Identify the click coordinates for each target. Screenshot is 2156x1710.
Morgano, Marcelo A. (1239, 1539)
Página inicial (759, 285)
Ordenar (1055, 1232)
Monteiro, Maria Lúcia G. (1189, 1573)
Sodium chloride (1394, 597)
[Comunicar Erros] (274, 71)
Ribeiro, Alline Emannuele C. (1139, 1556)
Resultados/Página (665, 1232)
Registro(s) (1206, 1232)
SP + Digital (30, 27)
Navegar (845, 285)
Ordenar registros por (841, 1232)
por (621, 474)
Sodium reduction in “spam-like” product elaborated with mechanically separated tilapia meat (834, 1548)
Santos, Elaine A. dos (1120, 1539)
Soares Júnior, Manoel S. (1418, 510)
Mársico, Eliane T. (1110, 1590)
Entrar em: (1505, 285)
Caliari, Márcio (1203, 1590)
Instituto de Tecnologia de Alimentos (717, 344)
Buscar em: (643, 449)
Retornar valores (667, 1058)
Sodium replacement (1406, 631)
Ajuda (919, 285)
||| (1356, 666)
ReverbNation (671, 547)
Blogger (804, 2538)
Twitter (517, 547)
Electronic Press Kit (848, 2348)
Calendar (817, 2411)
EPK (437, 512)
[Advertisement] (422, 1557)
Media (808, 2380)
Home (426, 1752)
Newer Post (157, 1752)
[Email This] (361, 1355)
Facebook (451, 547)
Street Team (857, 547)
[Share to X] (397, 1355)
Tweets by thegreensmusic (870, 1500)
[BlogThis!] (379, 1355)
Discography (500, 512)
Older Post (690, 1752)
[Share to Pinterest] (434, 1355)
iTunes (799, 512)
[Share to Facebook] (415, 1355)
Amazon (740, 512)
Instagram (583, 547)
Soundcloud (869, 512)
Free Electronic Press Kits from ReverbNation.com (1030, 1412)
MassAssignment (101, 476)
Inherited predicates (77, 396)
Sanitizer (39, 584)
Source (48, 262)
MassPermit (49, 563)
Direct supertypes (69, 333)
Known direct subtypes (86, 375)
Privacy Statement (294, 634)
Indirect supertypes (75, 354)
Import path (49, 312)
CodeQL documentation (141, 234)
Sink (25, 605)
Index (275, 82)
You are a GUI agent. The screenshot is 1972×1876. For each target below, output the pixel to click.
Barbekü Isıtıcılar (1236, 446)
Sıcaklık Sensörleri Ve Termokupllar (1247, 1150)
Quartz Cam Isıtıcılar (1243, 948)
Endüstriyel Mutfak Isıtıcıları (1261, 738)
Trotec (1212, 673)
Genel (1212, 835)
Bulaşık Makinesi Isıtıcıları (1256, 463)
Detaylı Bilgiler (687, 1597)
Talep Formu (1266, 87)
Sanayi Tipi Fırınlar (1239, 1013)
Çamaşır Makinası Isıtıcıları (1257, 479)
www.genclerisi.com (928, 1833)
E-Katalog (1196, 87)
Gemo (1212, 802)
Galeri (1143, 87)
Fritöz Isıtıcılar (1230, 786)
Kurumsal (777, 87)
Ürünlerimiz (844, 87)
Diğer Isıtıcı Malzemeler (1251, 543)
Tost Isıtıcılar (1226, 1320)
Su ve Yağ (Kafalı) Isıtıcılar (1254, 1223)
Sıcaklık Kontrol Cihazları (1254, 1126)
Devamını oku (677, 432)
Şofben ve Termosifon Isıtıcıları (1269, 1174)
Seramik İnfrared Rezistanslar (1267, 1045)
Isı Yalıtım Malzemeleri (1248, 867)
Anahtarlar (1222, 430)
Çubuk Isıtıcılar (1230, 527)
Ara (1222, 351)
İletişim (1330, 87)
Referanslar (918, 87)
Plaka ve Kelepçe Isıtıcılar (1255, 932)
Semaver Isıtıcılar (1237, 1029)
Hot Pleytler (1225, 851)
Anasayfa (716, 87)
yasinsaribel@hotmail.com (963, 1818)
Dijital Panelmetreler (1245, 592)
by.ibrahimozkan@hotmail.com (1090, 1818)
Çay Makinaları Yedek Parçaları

════════

_Action item_
Every line of the listing that includes the word "Press" belongs in the answer.

_Solution to this problem_
Electronic Press Kit (848, 2348)
Free Electronic Press Kits from ReverbNation.com (1030, 1412)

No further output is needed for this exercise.